■ **Data**:
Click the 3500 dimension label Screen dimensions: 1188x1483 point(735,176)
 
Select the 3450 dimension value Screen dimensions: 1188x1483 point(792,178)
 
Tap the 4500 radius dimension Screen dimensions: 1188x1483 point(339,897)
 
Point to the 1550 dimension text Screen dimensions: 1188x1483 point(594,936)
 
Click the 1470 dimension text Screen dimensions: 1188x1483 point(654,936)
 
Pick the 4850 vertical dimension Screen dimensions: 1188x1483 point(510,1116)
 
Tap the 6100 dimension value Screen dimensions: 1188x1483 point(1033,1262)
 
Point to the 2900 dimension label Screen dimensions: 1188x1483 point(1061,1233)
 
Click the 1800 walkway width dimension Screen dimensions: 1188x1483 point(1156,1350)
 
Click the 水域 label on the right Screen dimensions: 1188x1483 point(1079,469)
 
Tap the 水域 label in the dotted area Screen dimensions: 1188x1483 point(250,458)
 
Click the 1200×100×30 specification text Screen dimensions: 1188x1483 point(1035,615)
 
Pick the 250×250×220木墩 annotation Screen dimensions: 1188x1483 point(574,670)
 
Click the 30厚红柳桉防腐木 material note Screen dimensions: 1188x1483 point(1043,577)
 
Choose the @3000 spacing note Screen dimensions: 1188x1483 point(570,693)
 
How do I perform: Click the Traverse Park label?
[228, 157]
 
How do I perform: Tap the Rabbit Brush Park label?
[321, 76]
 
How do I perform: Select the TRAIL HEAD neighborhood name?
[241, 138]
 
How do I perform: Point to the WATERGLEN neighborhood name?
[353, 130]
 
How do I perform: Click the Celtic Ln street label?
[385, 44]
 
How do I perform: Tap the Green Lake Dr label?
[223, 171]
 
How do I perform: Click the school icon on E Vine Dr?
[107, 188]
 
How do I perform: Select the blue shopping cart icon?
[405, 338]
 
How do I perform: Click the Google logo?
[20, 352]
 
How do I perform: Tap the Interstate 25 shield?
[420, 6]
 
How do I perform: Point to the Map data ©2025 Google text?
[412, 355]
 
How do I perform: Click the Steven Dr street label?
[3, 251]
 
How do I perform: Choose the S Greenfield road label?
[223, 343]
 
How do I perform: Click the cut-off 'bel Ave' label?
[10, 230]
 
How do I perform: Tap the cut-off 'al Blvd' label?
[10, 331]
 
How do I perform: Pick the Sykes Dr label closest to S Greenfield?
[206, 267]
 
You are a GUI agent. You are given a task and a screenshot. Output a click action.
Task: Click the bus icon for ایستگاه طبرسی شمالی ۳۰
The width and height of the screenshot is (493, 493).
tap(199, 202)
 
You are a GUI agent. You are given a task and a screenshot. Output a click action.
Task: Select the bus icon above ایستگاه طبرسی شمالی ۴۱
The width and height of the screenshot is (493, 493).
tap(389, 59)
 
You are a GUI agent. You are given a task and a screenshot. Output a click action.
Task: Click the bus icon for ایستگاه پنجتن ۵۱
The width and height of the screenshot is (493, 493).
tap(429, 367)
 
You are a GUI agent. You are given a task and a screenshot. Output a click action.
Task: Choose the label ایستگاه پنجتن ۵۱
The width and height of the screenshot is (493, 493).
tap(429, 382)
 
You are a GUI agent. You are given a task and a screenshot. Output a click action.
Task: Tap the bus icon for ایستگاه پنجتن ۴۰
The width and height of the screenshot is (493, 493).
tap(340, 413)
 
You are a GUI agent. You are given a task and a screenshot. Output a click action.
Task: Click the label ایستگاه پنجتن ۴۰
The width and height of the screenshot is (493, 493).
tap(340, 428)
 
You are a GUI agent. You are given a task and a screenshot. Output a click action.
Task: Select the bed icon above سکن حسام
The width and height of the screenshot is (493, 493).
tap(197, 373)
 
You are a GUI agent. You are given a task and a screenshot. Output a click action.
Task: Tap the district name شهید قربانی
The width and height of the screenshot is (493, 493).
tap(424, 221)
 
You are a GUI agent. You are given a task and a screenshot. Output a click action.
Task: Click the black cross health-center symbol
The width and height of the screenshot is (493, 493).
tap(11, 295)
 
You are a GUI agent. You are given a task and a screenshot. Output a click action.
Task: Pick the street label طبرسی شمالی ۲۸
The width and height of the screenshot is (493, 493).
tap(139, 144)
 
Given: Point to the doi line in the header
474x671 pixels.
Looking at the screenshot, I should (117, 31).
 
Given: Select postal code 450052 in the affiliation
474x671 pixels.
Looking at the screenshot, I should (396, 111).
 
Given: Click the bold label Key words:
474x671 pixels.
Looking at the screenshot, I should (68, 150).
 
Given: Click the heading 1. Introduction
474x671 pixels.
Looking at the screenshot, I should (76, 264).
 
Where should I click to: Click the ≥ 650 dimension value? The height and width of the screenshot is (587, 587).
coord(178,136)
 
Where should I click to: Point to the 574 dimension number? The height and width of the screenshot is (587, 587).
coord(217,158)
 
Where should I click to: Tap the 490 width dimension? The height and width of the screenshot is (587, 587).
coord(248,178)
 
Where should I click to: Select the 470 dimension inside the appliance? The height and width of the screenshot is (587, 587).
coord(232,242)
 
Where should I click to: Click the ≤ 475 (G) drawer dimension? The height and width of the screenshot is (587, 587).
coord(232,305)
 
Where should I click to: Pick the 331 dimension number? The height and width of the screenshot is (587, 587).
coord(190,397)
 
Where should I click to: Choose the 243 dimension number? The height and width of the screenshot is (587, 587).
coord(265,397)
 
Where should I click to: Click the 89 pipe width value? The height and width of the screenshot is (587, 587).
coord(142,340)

■ **Your task**: Collect every line of the data above that contains the string "شمالی".

■ **Output below**:
Task: Click the bus icon for ایستگاه طبرسی شمالی ۳۰
Task: Select the bus icon above ایستگاه طبرسی شمالی ۴۱
Task: Pick the street label طبرسی شمالی ۲۸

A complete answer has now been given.